BRANO DI LETTURA -

===

Nel 1984 mi recai a Mosca per partecipare ad una fiera organizzata da alcune aziende italiane, tra cui la mia. All’arrivo in aeroporto i doganieri si prodigarono in severi controlli che durarono circa quindici minuti per ciascun viaggiatore. In prossimità del gabbiotto, dove l'ufficiale esaminava il passaporto, era stato installato uno specchio per controllare il "lato B" di ogni persona. Fummo trasferiti in un albergo apparentemente bellissimo, costruito da americani, ma rifinito dai russi. Trattennero i documenti alla reception. Ebbi la fortuna di andare nell'URSS insieme ad un nostro agente, Vlako, che viveva lì sei mesi all'anno. Quindi ero stato preparato a ciò che sarebbe potuto accadere. Nei pressi della camera, appena prima di entrare, Vlako mi sussurrò: “Quando telefoni in Italia: tutto bello, tutto ottimo, tutto splendido, tutto efficiente, tutto fantastico.” Si presumeva che un albergo per uomini d’affari stranieri occidentali fosse pieno di microspie. Anzi, lui lo dava per certo. Con ironia feci presente che non stavamo girando un film della serie "007". Una volta nella stanza, accese l'interruttore della filodiffusione, poi iniziò a spostare mobili. In camera scoprì almeno tre sospette microspie, una dietro il quadro posto sopra al letto, una vicino al comodino del telefono, più un'altra nel lampadario. In bagno ce n'erano altrettante. Le rifiniture dell’albergo eseguite dai russi erano paragonabili a quelle di un hotel italiano da "una stella". La struttura, però, offriva una gamma completa di servizi e bar spettacolari frequentati da donne bellissime (non c’erano vie di mezzo: o erano fotomodelle o completamente sfatte). Gran giro di soldi! Mi avevano avvertito dell'alta probabilità di essere tampinato dai loschi individui del cambio nero. Tutte le donne (prostitute) che frequentavano i bar dell'hotel erano in contatto con i "servizi" o con la polizia. Si offrivano per cento dollari.
Finalmente in fiera. Avevamo portato dall'Italia una macchina da stampa. Il nostro settore era quello dell’imballaggio e avremmo avuto a che fare con tutti i ministeri. Gli operatori privati erano inesistenti. Il ministro comprava la macchina, secondo il suo criterio che era un criterio "fuori dal mondo" rispetto alle esigenze dell’azienda cui era destinata... tanto pagava lo Stato. Lo Stato dava la macchina all’azienda e diceva: questa è la macchina, adesso lavora! Lo Stato era il cliente.

===

DATI FORNITI -

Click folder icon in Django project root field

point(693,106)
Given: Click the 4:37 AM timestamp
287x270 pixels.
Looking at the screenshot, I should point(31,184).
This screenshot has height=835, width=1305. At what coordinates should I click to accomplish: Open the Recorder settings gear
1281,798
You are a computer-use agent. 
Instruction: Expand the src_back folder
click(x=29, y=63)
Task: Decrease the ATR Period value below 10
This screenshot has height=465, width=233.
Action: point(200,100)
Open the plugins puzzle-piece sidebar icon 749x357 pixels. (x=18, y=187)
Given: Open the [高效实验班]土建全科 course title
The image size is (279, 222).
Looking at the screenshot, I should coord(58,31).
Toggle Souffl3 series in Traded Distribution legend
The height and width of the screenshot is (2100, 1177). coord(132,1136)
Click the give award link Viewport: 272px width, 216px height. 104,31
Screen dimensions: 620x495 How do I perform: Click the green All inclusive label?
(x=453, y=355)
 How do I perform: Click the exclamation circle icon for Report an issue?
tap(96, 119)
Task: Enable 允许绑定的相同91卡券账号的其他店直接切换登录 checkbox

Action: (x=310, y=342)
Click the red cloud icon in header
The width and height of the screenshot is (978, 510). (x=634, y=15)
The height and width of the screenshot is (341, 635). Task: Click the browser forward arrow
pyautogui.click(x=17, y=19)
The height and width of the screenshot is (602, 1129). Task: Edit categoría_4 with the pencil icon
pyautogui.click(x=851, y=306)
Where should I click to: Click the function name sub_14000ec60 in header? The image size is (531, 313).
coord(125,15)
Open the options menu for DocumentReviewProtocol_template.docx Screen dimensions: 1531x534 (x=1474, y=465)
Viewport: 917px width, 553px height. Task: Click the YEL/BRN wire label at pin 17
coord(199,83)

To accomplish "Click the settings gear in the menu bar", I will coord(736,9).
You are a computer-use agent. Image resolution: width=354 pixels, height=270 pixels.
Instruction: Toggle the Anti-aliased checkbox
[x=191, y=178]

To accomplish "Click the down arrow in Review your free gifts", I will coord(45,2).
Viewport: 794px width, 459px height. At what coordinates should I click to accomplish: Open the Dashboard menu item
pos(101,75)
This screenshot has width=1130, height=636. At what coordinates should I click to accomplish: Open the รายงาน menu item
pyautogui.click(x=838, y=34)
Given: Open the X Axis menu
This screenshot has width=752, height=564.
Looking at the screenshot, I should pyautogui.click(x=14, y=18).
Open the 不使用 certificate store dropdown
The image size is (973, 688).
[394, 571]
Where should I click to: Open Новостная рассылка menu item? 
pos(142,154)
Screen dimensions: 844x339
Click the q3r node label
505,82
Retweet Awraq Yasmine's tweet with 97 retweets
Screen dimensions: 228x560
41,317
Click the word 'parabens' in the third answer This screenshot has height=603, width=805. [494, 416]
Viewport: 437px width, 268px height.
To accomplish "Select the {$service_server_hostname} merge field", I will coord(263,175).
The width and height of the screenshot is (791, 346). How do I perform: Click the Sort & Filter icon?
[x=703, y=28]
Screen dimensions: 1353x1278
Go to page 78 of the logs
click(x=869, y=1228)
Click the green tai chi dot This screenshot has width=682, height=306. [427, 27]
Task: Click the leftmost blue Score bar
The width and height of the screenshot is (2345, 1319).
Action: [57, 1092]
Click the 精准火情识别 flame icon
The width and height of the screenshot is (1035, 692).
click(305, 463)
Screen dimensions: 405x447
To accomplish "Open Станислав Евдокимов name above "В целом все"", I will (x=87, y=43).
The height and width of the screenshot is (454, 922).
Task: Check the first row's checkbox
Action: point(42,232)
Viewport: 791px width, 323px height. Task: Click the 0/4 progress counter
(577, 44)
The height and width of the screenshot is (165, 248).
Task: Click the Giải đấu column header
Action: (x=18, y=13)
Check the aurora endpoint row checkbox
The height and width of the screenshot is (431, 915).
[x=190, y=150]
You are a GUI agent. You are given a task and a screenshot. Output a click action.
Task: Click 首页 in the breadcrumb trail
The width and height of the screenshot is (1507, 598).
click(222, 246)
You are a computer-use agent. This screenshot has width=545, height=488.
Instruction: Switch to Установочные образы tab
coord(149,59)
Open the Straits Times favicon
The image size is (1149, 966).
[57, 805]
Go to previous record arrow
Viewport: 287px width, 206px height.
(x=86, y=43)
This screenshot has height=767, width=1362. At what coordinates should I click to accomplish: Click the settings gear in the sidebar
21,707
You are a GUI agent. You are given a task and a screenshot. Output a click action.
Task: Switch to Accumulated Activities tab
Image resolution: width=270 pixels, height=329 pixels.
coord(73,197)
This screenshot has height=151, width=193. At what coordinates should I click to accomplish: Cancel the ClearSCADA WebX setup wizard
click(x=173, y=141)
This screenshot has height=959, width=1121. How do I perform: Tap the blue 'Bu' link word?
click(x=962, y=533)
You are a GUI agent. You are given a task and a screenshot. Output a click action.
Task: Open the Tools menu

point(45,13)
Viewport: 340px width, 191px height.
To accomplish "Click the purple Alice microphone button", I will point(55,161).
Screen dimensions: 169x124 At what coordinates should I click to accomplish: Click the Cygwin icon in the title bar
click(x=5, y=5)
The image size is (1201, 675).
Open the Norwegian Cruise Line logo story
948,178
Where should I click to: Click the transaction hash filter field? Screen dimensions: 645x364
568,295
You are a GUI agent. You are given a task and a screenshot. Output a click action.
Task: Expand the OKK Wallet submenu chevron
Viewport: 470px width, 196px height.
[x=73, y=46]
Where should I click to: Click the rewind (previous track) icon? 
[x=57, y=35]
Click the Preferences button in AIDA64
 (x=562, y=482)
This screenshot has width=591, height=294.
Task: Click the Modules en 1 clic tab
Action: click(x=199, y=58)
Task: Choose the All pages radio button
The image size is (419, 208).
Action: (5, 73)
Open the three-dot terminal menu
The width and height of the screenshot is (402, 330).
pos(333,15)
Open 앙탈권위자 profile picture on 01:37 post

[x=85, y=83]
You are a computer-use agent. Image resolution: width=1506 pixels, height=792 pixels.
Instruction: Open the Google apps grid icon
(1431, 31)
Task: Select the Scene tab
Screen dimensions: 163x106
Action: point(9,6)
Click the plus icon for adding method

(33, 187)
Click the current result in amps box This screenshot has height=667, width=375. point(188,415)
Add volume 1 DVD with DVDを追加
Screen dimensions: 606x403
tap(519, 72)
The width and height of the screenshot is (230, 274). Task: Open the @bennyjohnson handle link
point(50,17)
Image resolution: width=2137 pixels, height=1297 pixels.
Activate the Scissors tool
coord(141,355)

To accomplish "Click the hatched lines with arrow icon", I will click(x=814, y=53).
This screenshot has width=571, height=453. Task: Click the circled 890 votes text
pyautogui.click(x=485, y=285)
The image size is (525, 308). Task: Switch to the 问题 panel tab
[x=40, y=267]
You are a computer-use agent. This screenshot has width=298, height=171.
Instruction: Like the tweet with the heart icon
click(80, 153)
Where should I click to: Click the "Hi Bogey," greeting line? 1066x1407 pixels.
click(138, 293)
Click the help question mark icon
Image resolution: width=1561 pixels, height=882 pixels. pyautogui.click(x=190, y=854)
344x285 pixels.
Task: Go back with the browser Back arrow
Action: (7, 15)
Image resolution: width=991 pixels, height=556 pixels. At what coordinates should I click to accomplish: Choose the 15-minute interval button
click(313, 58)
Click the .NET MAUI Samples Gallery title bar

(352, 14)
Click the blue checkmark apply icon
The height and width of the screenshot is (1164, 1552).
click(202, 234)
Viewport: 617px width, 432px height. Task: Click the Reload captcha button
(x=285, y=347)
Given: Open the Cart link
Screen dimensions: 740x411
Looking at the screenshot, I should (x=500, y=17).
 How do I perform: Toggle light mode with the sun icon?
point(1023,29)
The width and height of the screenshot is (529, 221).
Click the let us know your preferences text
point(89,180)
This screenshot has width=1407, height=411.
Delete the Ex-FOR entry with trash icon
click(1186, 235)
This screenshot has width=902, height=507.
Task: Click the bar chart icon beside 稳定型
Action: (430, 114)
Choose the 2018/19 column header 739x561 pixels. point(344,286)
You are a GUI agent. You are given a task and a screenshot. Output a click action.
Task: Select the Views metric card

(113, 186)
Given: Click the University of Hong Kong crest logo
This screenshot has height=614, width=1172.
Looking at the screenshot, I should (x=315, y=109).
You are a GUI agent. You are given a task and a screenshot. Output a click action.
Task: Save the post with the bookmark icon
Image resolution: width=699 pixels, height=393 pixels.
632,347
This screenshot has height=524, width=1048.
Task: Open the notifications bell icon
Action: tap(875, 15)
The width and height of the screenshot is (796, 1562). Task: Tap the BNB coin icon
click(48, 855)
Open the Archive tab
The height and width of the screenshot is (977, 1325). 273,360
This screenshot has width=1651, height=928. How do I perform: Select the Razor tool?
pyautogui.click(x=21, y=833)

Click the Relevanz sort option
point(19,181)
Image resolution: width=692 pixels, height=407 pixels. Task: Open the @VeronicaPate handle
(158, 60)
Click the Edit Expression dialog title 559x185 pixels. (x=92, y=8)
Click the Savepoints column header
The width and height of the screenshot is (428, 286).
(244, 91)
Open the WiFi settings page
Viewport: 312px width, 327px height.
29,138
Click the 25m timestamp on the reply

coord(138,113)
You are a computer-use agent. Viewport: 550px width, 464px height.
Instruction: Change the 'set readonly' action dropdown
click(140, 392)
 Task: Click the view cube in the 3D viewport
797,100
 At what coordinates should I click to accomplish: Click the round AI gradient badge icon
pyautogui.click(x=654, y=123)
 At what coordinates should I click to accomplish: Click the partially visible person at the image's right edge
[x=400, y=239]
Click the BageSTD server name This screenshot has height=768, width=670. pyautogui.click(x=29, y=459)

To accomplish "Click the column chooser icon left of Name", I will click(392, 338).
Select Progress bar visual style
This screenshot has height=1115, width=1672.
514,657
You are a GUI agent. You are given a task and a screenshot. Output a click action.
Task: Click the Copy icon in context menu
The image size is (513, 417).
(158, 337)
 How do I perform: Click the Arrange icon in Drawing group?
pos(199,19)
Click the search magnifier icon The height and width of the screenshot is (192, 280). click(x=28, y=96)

===

COMPITO 1 -
Si risponda alle seguenti domande sul brano relativo al viaggio a Mosca:
(a) Quanto duravano i controlli doganali per ciascun viaggiatore all'arrivo in aeroporto?
(b) Per quanti mesi all'anno Vlako viveva nell'URSS?
(c) Che cosa era stato portato dall'Italia alla fiera?
COMPITO 2 -
Si elenchino tutti i punti della camera, indicati nel brano relativo al viaggio a Mosca, in cui furono scoperte le sospette microspie.
COMPITO 3 -
Si stabilisca se ciascuna affermazione concorda con il brano relativo al viaggio a Mosca:
(a) L'albergo fu costruito e rifinito interamente dai russi.
(b) I documenti furono trattenuti alla reception.
(c) Nel settore dell'imballaggio operavano numerosi operatori privati.

RISPOSTA 1 -
(a) Circa quindici minuti.
(b) Sei mesi all'anno.
(c) Una macchina da stampa.

RISPOSTA 2 -
- Dietro il quadro posto sopra al letto
- Vicino al comodino del telefono
- Nel lampadario

RISPOSTA 3 -
(a) No: "costruito da americani, ma rifinito dai russi".
(b) Sì: "Trattennero i documenti alla reception."
(c) No: "Gli operatori privati erano inesistenti."